Michel AMIEL

Sénateur des Bouches-du-Rhône

Dossier : Santé (page 1 à 16)

Question écrite : Diplôme de dermatologie et médecine générale

Question écrite n°08109, publiée dans le Journal Officiel Sénat du 13 décembre 2018 :

M. Michel Amiel attire l’attention de Mme la ministre des solidarités et de la santé sur la possibilité de création d’un diplôme d’études supérieures de dermatologie et de médecine générale.
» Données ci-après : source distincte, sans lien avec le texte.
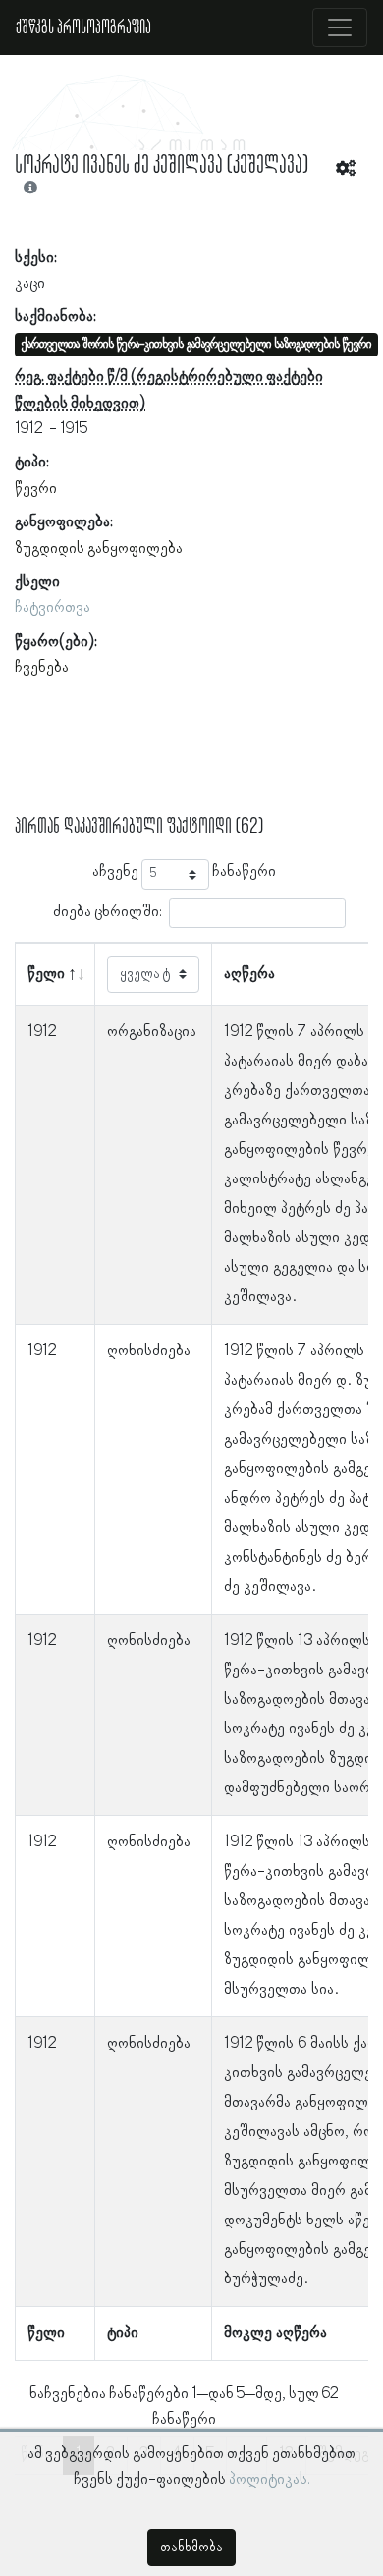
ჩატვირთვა (52, 608)
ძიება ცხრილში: (107, 912)
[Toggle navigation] (339, 27)
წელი (46, 974)
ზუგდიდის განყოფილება (99, 549)
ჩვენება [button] (42, 668)
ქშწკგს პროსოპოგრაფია (83, 27)
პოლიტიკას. (269, 2480)
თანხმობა (191, 2547)
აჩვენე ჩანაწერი (184, 872)
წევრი (36, 489)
Dans la réflexion sur les enjeux du maillage territorial et de l’accès aux soins, la dermatologie a longtemps été oubliée. Pourtant, malgré l’importance des maladies de peaux, certaines ne sont pas détectées suffisamment tôt. Pour exemple, les cancers de la peau (carcinomes et mélanomes) ne peuvent pas être « dépistés » au sens strict, puisqu’on ne peut pas les identifier avant l’apparition de symptômes, mais on peut les détecter au plus tôt en procédant à des examens réguliers de la peau. Aussi, afin de pouvoir répondre aux défis de la prévention et d’éviter le premier recours systématique aux dermatologues (dont la démographie a subi un choc en dix ans avec -10% de practiciens ), il lui demande si elle envisage la mise en place d’un diplôme d’études spécialisées complémentaires (DESC) de 1er niveau de diagnostic et de prise en charge des maladies de peau pour les futurs médecins généralistes.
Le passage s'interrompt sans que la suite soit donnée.